Mark 7:13
Making the word of God of none effect through your tradition, which ye have delivered: and many such like things do ye.
Cross-reference
Mark 7:9 already states that the Pharisees set aside God's command for their tradition — v13 echoes this with 'nullify the word of God'.
Mark 7:3 earlier defines the 'tradition of the elders' — the specific practice Jesus criticizes in verse 13.
Jeremiah 8:8 accuses scribes of making the law a lie with their pens — parallel to Pharisees nullifying God's word through human tradition.
Jeremiah 8:9 declares that those who reject God's word have no wisdom — similar to the Pharisees' rejection shown in nullifying God's word.
In Matthew 5:17-20, Jesus affirms he came to fulfill the law, not abolish it — in contrast to the Pharisees who nullify God's word by tradition.
Matthew 15:6 uses the same phrase 'made void the word of God' for the same Corban practice — a direct parallel account.
Titus 1:14 likewise condemns paying attention to human commands that reject truth — a direct parallel to Jesus' critique of tradition overriding God's word.
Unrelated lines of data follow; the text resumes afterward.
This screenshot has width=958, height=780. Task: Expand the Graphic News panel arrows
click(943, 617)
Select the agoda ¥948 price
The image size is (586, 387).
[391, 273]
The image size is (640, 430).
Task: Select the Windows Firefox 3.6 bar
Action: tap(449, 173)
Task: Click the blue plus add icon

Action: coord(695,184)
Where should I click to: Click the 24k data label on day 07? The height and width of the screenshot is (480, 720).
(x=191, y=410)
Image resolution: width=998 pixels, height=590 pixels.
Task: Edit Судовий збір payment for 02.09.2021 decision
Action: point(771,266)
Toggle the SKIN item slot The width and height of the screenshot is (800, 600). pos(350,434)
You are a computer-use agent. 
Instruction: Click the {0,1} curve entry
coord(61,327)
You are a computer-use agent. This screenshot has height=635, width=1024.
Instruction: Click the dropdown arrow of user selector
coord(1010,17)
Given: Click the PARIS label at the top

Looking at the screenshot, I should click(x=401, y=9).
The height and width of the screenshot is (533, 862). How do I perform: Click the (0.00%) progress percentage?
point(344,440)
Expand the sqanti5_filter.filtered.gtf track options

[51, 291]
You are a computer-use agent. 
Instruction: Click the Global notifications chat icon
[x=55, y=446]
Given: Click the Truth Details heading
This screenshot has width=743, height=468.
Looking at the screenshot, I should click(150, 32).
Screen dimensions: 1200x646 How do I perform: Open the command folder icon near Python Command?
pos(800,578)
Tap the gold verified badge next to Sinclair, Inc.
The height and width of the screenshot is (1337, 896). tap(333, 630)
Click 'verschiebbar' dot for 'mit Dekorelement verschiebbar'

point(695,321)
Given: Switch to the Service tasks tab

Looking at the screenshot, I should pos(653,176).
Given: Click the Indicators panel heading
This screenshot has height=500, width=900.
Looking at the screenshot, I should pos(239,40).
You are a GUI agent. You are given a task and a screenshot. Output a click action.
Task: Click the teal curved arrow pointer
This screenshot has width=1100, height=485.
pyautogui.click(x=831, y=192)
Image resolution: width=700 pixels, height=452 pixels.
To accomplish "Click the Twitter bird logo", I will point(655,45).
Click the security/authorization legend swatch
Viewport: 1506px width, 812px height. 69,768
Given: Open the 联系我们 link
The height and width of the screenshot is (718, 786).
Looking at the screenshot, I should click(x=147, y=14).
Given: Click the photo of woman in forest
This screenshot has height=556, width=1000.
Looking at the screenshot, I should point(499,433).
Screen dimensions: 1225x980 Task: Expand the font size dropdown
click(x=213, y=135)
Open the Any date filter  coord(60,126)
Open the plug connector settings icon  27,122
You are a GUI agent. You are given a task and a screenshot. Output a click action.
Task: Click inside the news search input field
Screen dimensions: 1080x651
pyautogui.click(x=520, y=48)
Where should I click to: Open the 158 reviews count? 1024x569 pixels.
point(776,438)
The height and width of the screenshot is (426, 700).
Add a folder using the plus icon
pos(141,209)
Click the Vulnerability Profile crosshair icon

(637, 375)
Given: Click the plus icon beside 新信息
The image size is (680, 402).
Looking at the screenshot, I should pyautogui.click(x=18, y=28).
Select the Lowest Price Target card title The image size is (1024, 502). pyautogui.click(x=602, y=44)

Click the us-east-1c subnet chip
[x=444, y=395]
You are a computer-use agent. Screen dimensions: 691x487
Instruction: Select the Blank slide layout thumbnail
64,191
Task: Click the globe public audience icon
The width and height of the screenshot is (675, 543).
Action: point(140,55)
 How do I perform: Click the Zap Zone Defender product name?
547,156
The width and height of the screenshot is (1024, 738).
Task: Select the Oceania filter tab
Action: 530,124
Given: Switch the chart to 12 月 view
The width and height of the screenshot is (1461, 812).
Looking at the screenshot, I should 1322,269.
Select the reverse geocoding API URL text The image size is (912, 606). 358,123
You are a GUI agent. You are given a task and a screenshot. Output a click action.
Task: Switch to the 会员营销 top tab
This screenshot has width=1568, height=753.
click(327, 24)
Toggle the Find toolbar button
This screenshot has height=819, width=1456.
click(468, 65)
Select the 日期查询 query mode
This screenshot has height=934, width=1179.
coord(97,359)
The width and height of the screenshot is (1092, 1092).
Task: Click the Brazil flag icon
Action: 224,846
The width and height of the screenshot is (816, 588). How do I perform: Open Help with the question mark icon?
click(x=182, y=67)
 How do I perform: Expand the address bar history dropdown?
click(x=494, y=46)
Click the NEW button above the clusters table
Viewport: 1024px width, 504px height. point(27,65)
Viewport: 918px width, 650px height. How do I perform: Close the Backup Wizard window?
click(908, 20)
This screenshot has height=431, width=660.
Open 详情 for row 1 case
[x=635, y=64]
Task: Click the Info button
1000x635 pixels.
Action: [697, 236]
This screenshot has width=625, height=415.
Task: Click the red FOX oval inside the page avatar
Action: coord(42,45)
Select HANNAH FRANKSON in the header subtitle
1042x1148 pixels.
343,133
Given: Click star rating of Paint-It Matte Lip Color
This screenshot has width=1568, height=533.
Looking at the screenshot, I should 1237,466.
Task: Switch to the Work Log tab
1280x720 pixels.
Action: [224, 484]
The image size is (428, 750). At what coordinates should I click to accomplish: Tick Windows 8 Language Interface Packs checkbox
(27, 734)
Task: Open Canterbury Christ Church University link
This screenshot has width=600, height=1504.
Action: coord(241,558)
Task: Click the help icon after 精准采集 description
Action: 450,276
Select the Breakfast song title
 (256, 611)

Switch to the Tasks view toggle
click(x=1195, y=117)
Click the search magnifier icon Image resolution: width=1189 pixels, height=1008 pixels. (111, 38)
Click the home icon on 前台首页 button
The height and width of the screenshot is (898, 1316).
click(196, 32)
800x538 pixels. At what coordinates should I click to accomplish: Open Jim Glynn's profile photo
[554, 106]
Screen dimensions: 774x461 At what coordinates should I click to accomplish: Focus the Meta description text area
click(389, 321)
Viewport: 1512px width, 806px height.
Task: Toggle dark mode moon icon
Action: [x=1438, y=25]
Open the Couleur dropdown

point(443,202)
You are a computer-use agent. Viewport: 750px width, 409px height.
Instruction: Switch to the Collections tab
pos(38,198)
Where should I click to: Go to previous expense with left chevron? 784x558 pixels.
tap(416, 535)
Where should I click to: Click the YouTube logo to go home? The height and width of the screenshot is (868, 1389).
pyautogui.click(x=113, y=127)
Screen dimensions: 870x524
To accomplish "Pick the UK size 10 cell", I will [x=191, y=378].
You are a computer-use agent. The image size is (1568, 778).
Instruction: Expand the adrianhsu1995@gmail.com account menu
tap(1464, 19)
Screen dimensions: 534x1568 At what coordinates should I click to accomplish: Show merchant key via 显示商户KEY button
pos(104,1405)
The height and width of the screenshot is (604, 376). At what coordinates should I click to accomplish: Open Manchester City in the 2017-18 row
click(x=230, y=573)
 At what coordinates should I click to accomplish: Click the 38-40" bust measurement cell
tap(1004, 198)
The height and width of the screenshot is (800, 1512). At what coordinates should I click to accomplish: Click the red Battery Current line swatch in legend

1 Kings 12:33 shows Jeroboam inventing a new religious festival — an OT example of human tradition overriding God's commands.
Matthew 15:3 is the parallel account where Jesus directly asks why they break God's command for their tradition.
Isaiah 8:20 commands testing all teaching against God's law — a standard that shows the Pharisees' tradition nullifies God's word.
Hosea 8:12 says God's law is treated as a strange thing — reflecting how the Pharisees' tradition makes God's word void and foreign.
Malachi 2:9 rebukes priests who failed to follow God's ways and showed partiality — similar to Jesus' charge against traditions that break God's law.